Now, my son Will has limited use of his arms and legs but that doesn’t dampen his enthusiasm for hurtling down the side of a mountain and break neck speed. He likely gets that from his dad – he certainly doesn’t get it from me! Just the idea of Will on a chair lift makes me stomach fly up into my throat.
If you’d like to see what this all looks like you can check out a video of Will skiing last year at goodthingsinlife.org/ski.
This year, the weather conditions were terrible. It was super cold, very windy and the blowing snow was something else. It was very risky. We bundled Will up in layers and made sure that not a sliver of his skin was exposed. He looked like a storm trooper with his gear on! Or we thought we had made sure that not a sliver was exposed… There must have been a little entry point. Because at the end of the afternoon there is was. Frostbite. Right on his sweet, soft, smooth cheek.
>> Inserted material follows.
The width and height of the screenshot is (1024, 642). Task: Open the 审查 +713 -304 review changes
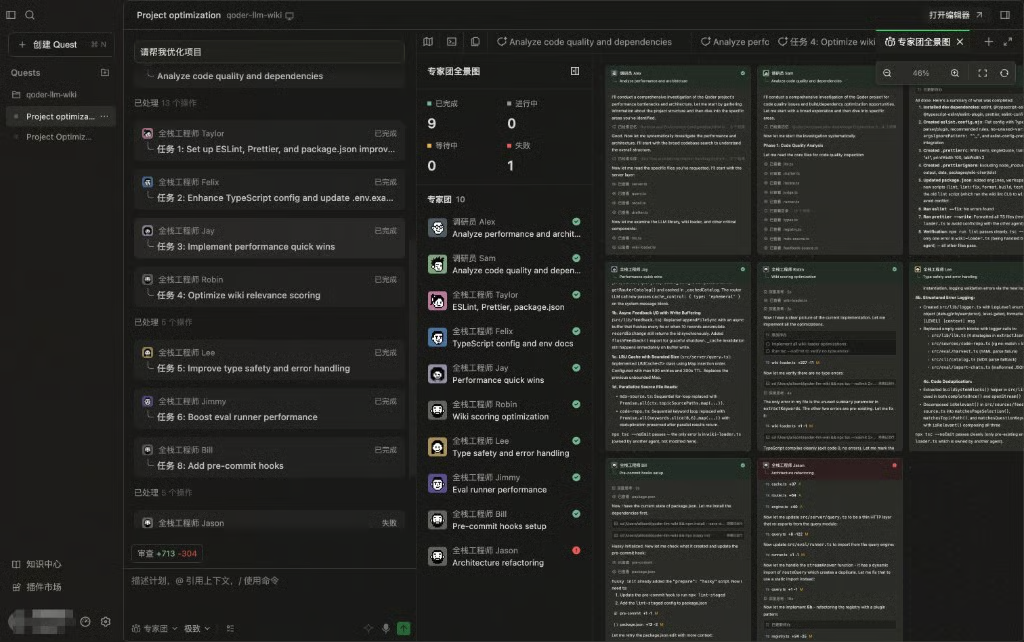pos(167,553)
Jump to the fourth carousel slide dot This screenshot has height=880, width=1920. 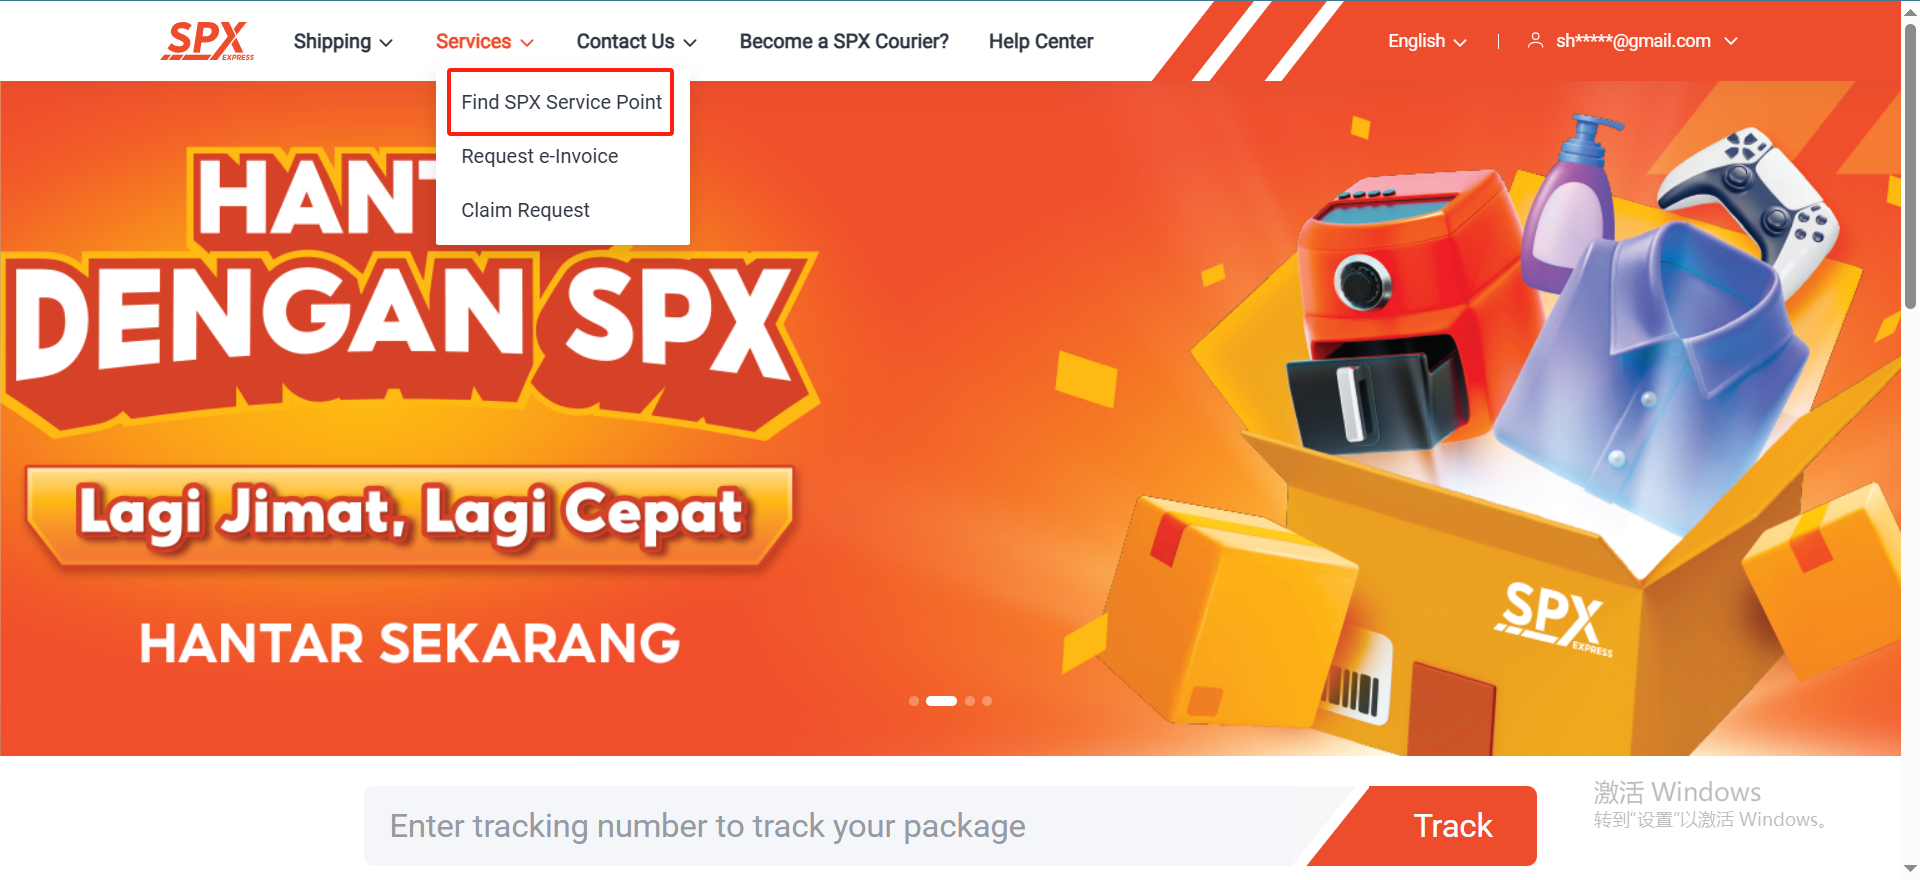[x=987, y=701]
That kind of thing is like a punch in the gut to a parent. But what can you do? I mean, you can decide not to ski. And maybe we should have made that decision that day. I mean, it was risky!
But here’s the thing. There are consequences to deciding not to take risks and preventing your child from taking risks.
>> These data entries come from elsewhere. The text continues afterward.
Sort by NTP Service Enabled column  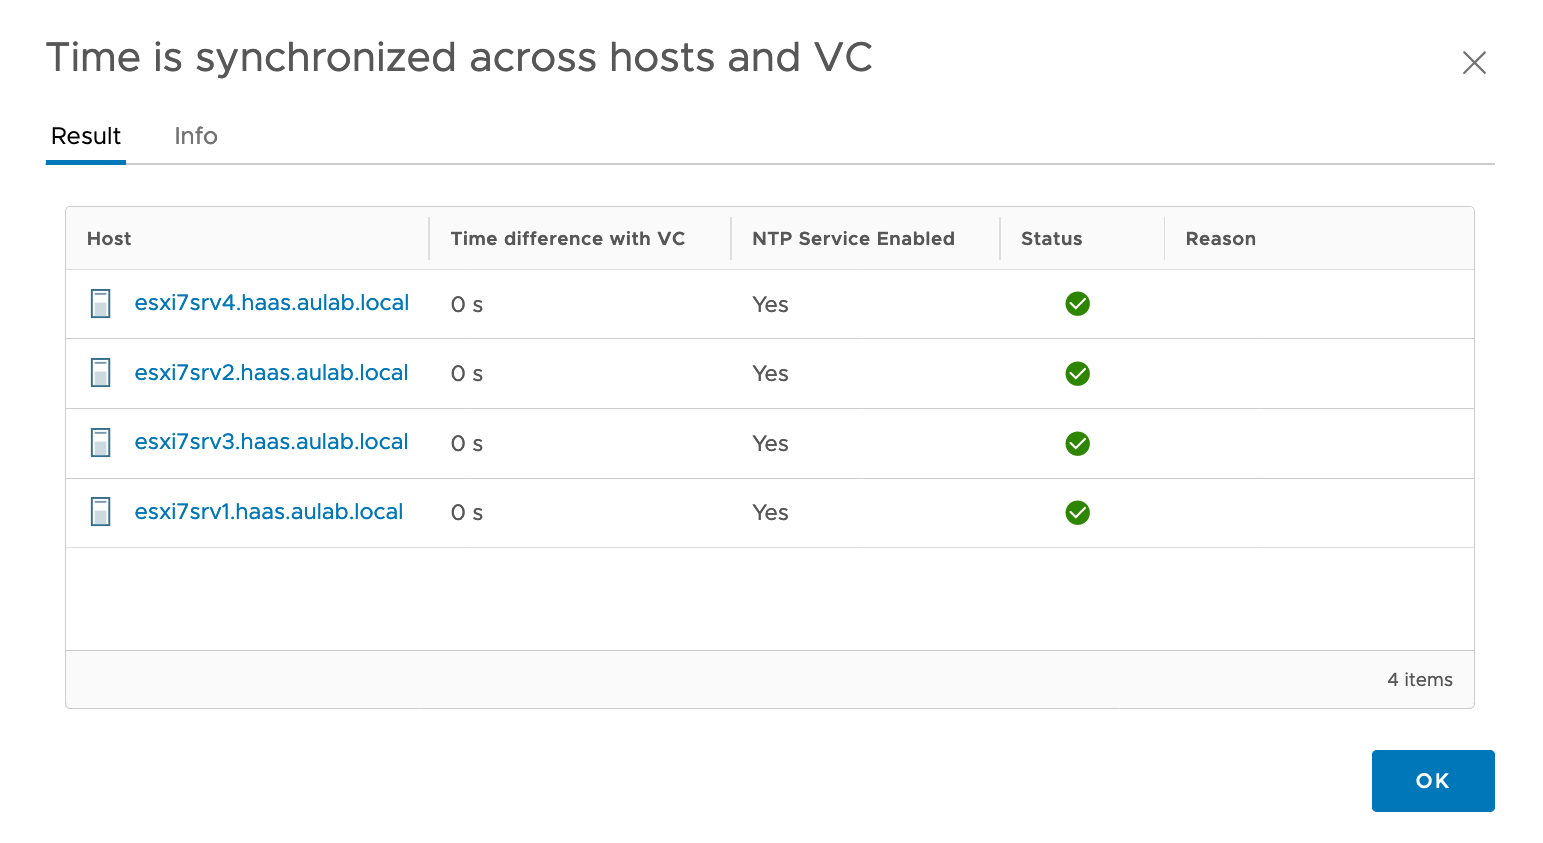853,239
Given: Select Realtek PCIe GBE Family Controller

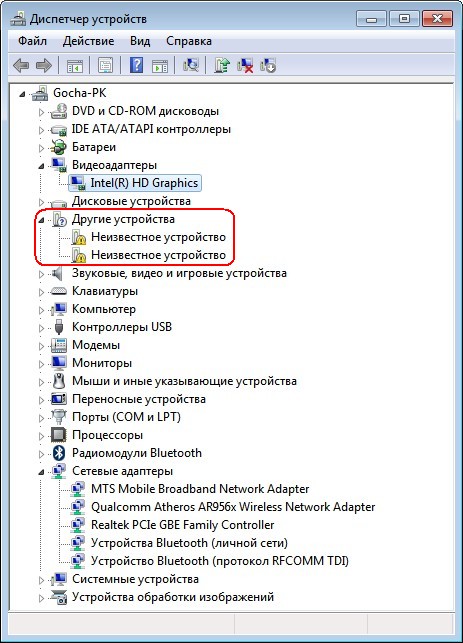Looking at the screenshot, I should tap(182, 524).
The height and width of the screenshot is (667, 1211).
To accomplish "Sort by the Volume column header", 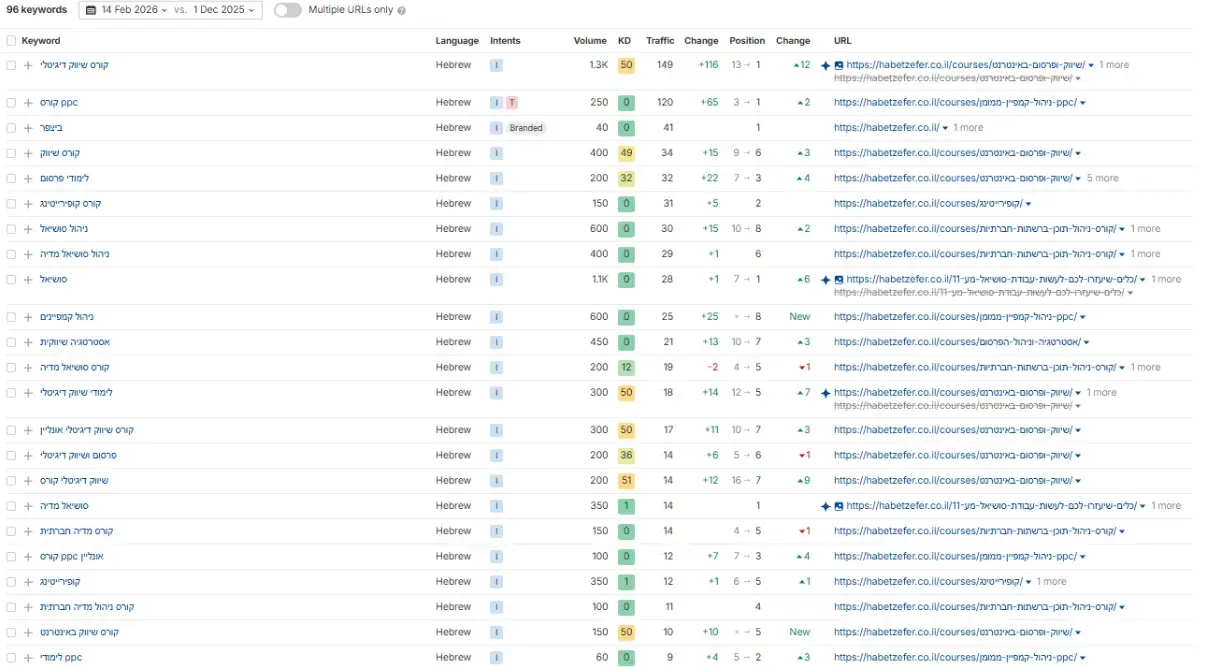I will 590,41.
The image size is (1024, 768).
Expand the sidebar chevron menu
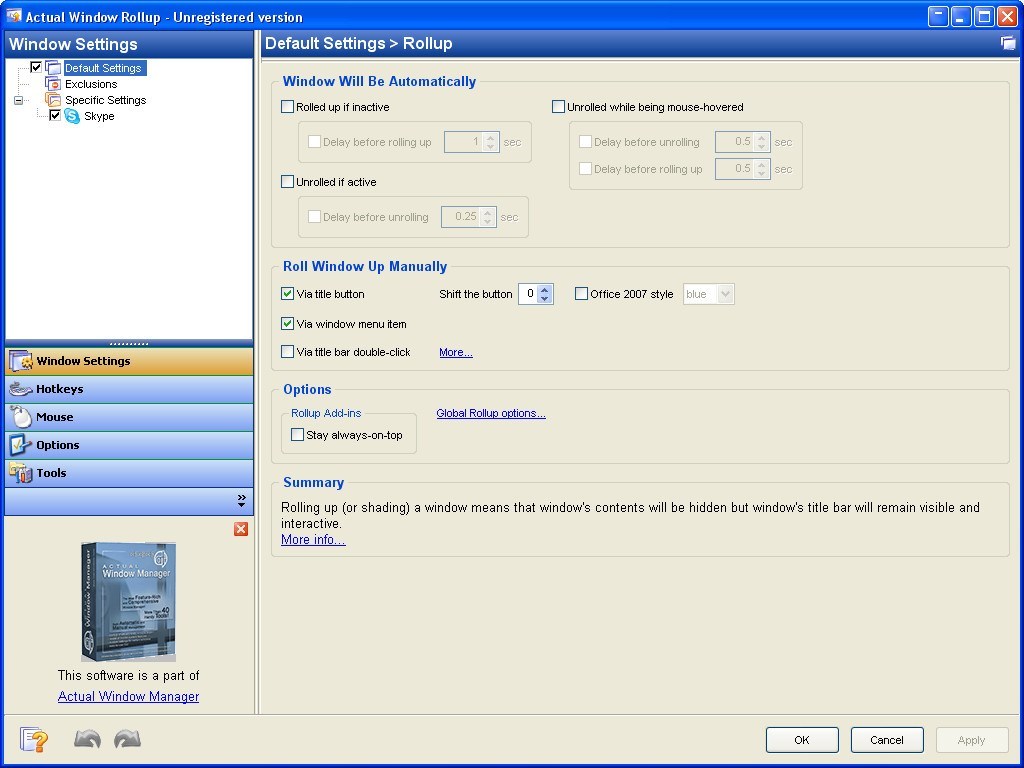coord(239,501)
The term, ‘the dignity of risk’ was first published in an article in a 1972 article called “The Dignity Of Risk and the Mentally Retarded” by Robert Perske. Don’t get caught up by the R word. It was a different time and Perske was advocating on behalf of people with disabilities.
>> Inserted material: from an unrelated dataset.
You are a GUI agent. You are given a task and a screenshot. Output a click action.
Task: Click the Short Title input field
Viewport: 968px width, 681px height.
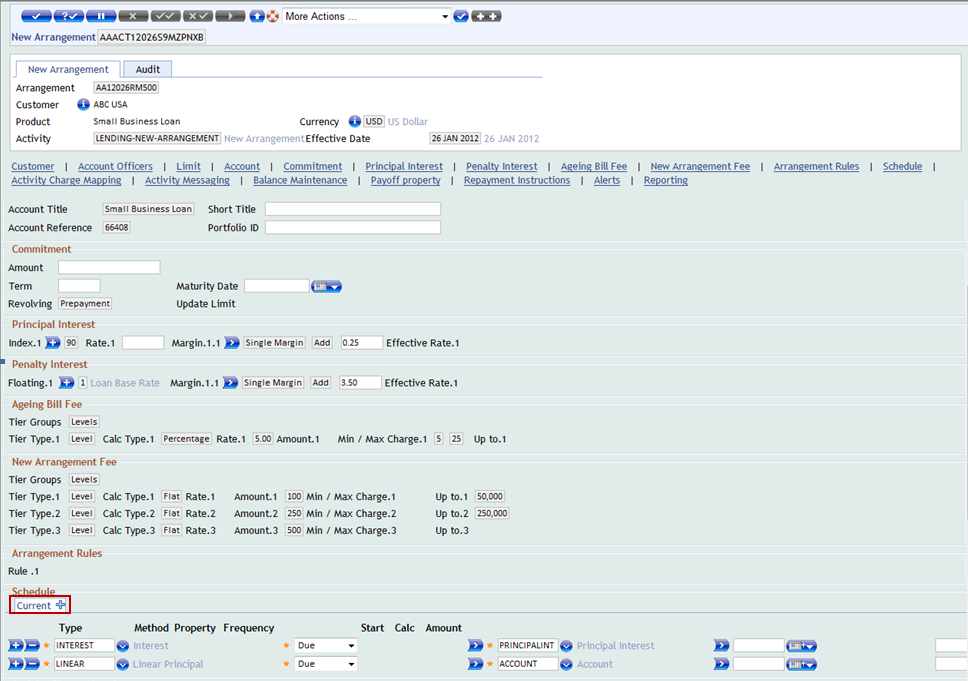coord(352,209)

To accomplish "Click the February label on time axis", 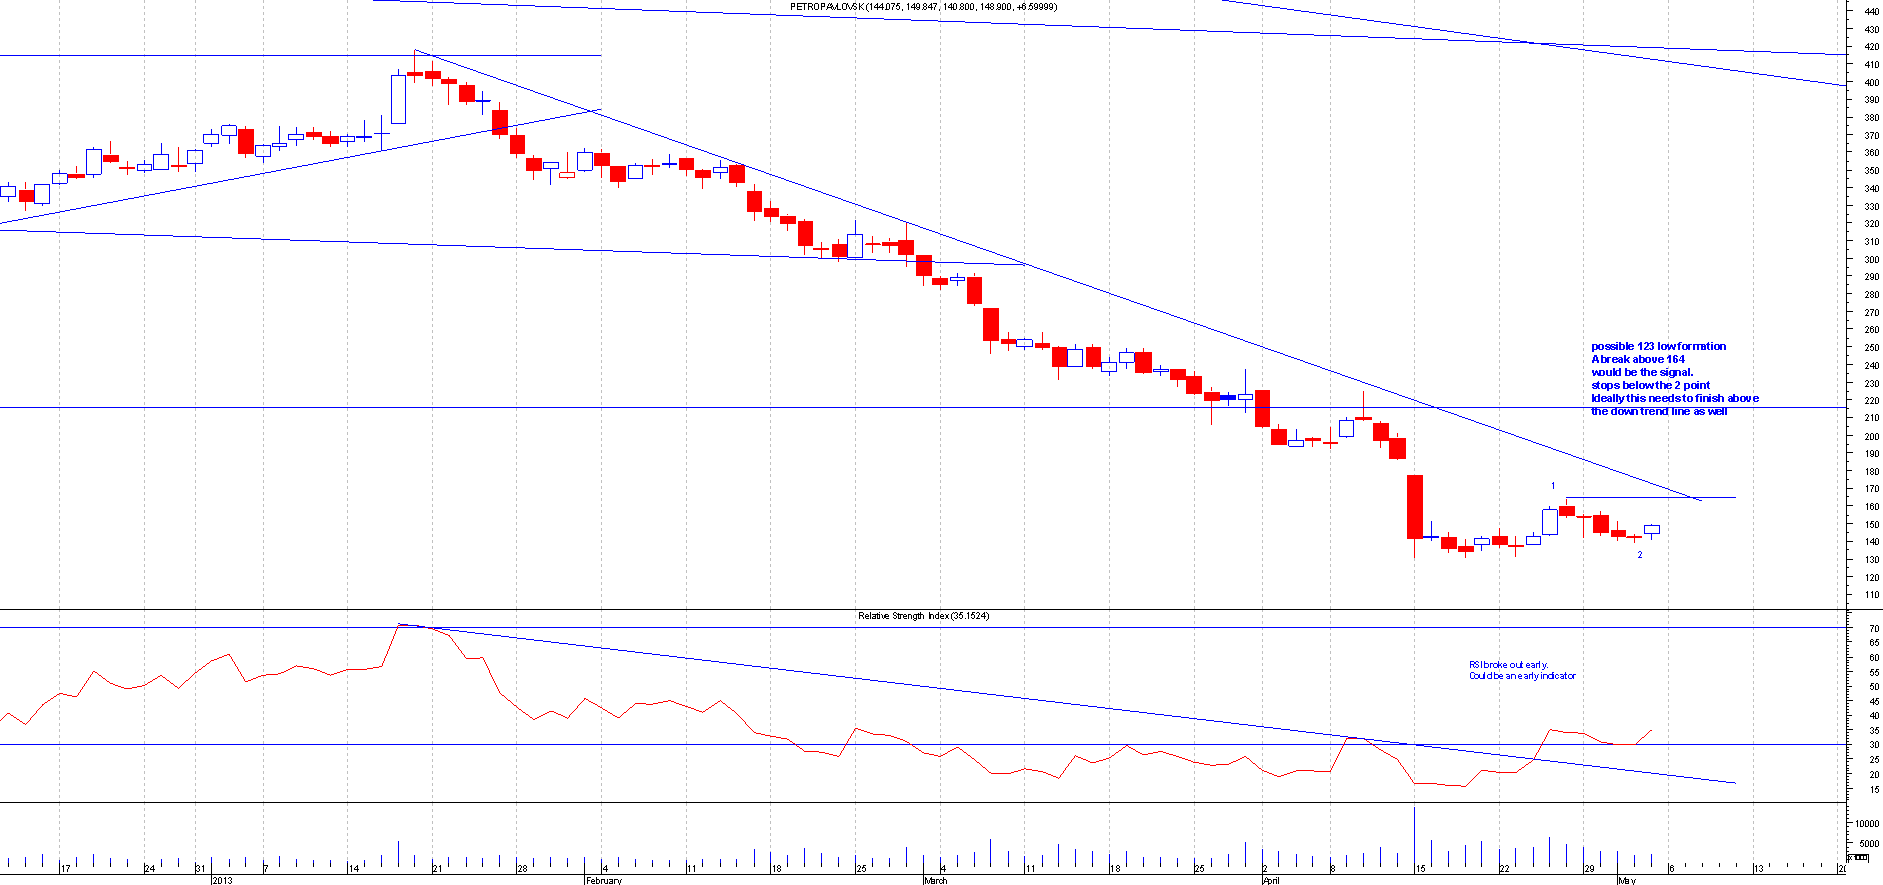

The idea is that taking risks is essential to a person’s Dignity, self-esteem and personal development.
Every great or even minor accomplishment in life comes with risk. New experiences, skills, competencies, and relationships all come with the risk that we will get hurt.
Actually, Also risk is part of old and boring but we often don’t notice because it doesnt’ FEEL risky. The sense of risk has worn off. The actual degree of risk in many of our old and boring choices, decisions, etc. doesn’t go away.
So. Growth requires risk.
This reality calls on us as parents to resist the urge to helicopter parent. What I mean by that, is that we need to give our kids some space. Some room to try, to make decisions. Some of our kids will need support to make decisions but supportive decision making is not the same as us making all of the decisions for our kids or over riding their decisions when we don’t like them.
The dignity of risk also implies the dignity of being allowed to try and fail. Scary, right?
But think about what we communicate to our children if we tell them that they are too fragile to cope with failures, set back, heart aches or even heart break.
Part of how we learn resiliency as we grow is to actually experience getting through difficulty and coming out the other side. Part of how we learn courage is to try, fail, and observe that had the strength to come out ok in the end.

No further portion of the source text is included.